3. Clay (Bateman?), Less Than Zero (Bret Easton Ellis) – Clay is a spoiled, rich Southern California jerk. His friends are detestable, his life is by and large meaningless, and he is generally an amoral bit of driftwood, floating along a tide of drugs, sex and unhappiness. While Clay is fascinating because his life does well to satirize much of the LA culture and its excesses in a very dark series of parties and meaningless relationships, he is also someone who would casually sit across a dinner table with you, coked up and barely paying attention. A real sleezeball. It doesn’t help that his brother is possibly the one and only American Psycho, Patrick Bateman.

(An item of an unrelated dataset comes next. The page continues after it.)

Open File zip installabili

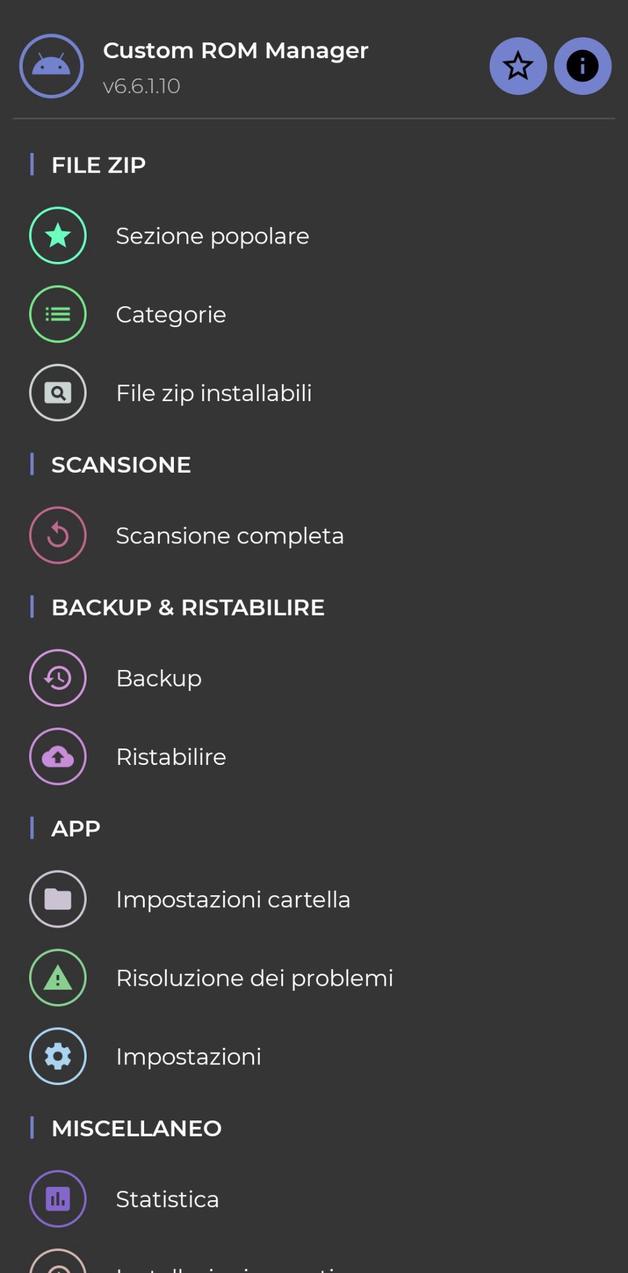pos(214,393)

4.  Shannon McFarland/Daisy St. Patience/Bubba Joan/Whatever, the narrator of Invisible Monsters (Chuck Palahniuk) – After getting her face shot off, the narrator of Invisible Monsters meets the queen of train-wrecks, Brandy Alexander, and the two go on a pill-stealing, soap-operatic crime spree of epic proportions. While the narrator and her story are hilarious and continuously compelling throughout the several ridiculous plot turns of the story, she’s also incredibly psychotic and someone you wouldn’t even trust with your dying houseplant. Steer clear of this brand of crazy, despite how fabulous she seems.

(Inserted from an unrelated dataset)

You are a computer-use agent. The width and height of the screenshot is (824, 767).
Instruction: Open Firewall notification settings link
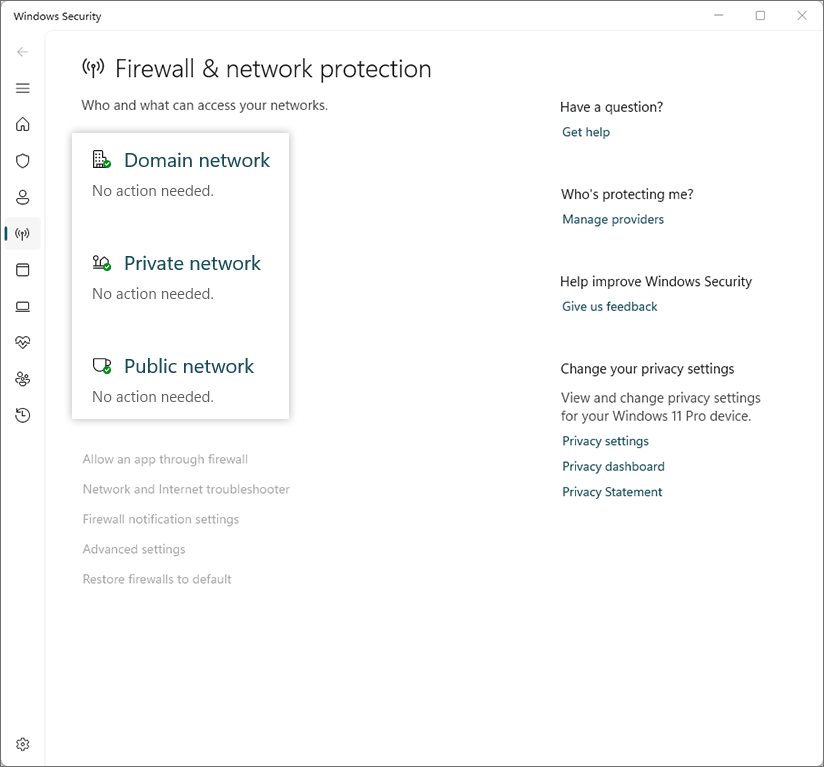161,519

5. Ms. Valerie Frizzle, The Magic Schoolbus – While the idea of shrinking into microscopic sizes and exploring the cells of the body or diving deep into the dark, black ocean with a bus submersible seem incredibly fun for any kid, the reality of the situation is that this woman is more than a little deranged, willing to put her students right into the jaws of danger just to teach them a lesson about plant chlorophyll or the inner workings of stomach acid. Ms. Frizzle is a dangerous woman with dangerous ideas.

What are your type five fiction frenemies?